The bucket and key name allow us to call s3.get_object() and pull the contents into memory. In this example, the file contents are processed without writing to disk. This can be tricky if you are used to reading and writing from disk via file object commands like open(). In the example, we operate on the StreamingBody which is a bytes-like object. That just means we need to access the byte stream the proper way.

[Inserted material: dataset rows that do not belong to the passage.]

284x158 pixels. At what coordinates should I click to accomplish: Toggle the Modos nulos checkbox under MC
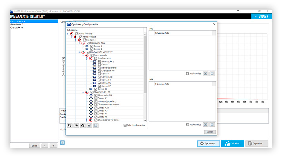click(188, 74)
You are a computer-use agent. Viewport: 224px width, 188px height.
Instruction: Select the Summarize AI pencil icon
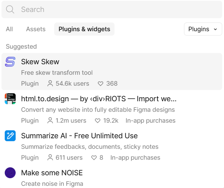point(10,136)
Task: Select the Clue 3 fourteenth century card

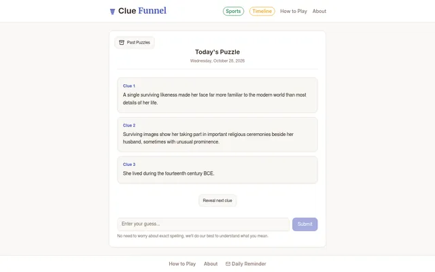Action: (218, 170)
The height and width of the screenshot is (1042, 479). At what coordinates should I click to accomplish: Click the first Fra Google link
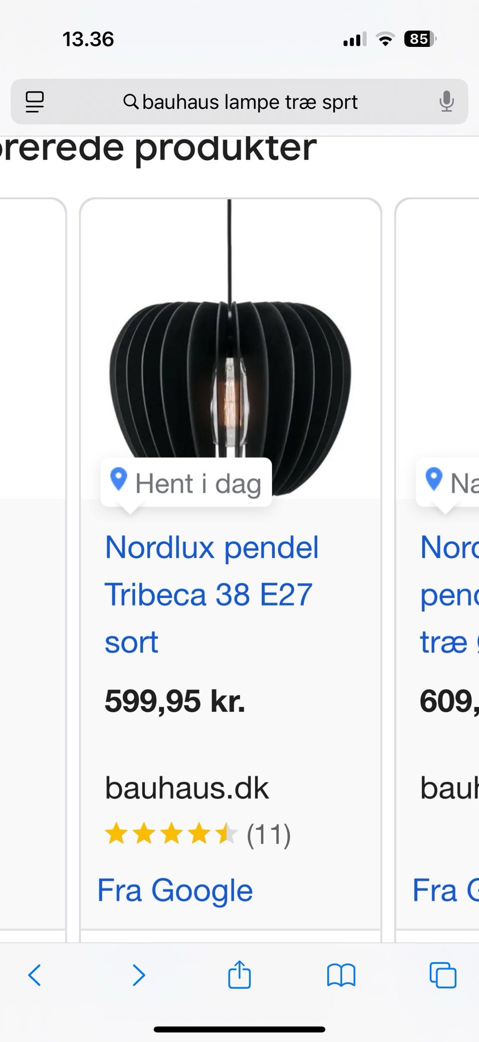(x=175, y=890)
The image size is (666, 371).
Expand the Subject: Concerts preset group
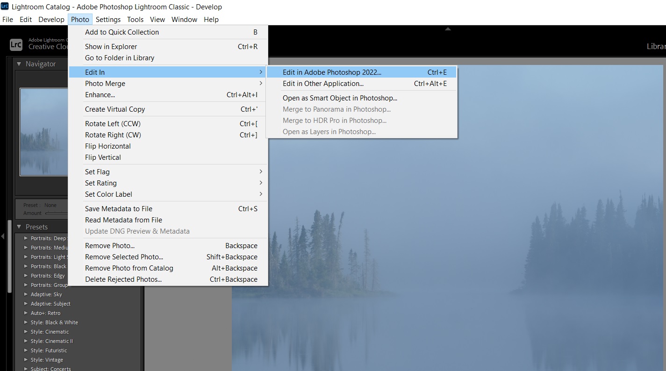(x=25, y=369)
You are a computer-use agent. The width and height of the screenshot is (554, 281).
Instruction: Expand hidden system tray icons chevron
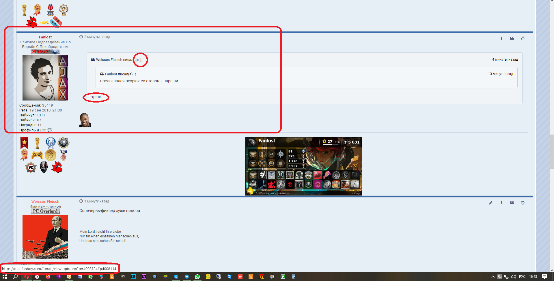point(493,277)
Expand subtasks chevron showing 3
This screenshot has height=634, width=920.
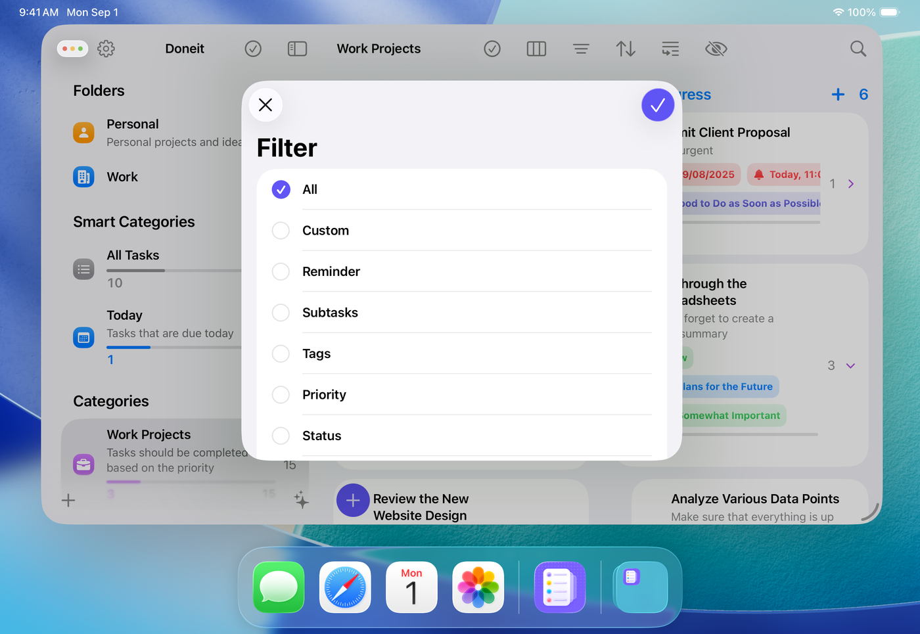click(x=850, y=366)
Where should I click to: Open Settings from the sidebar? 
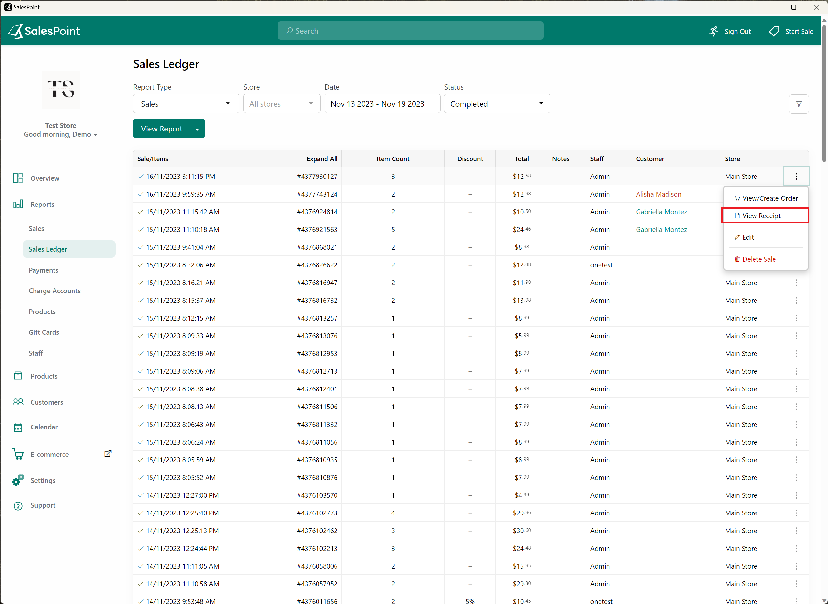tap(43, 480)
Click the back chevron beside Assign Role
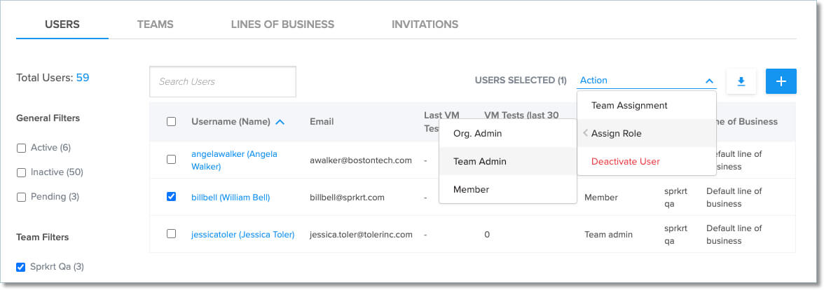Image resolution: width=824 pixels, height=290 pixels. [585, 133]
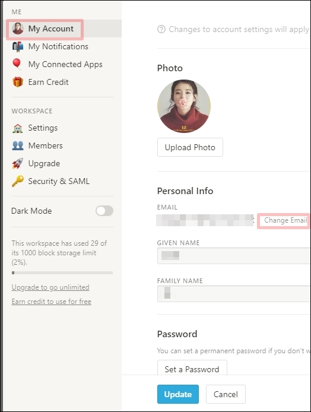Click the house icon next to Settings
Screen dimensions: 311x412
(x=18, y=128)
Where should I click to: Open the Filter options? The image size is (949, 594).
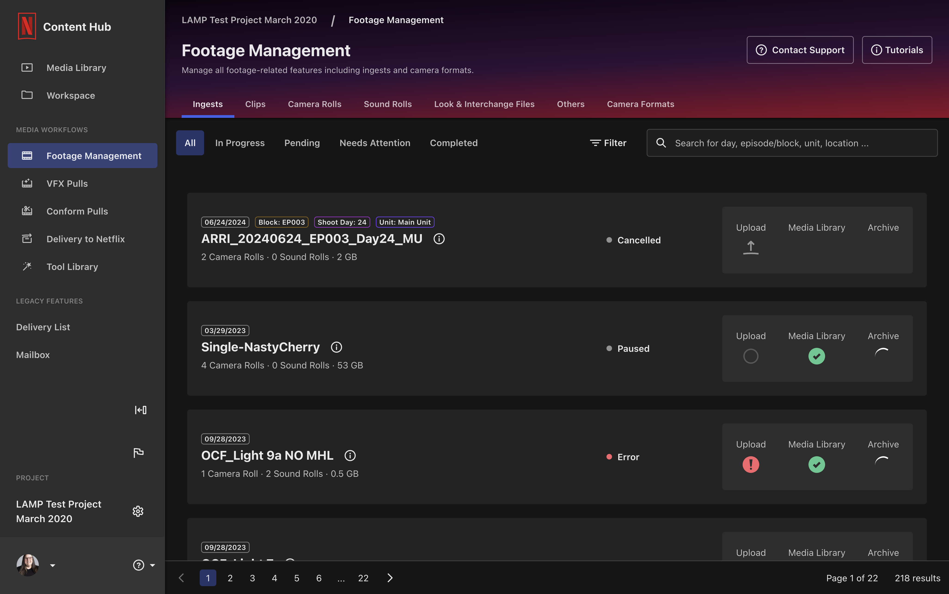(x=608, y=143)
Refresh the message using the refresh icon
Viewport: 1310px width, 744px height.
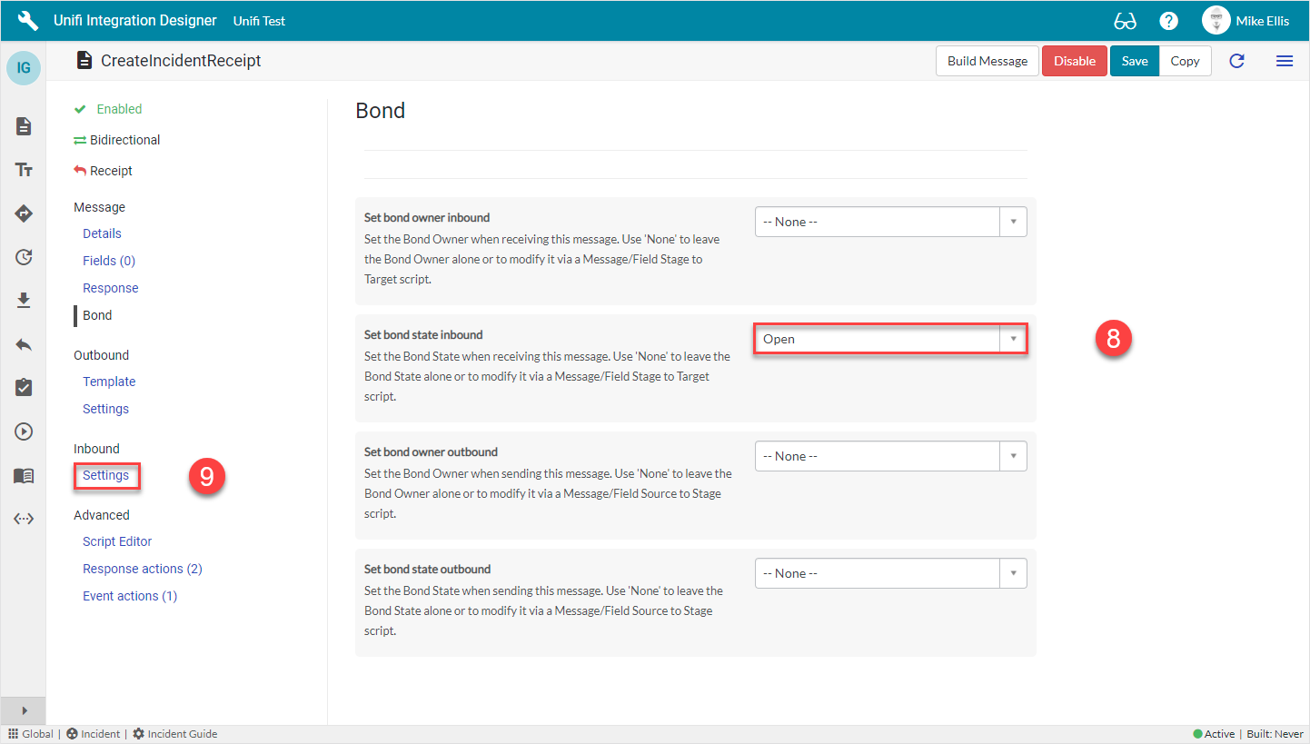(x=1236, y=61)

In extract_zip() We call the read() method on the StreamingBody returned by get_object(). This example is expecting a zip archive so the results of read must be passed to a ZipFile in a BytesIO object. The files contained inside the archive are then looped over, and the contents added to a dictionary. The key of each dictionary entry is the name of the file from which the content was taken.

Finally, the dictionary is ready for processing. This example is expecting to process CSV files. Using the csv.reader method, we can cast the bytes to a StringIO object and handle the file just like any other CSV file. The rows can then be placed in a list and returned by the function.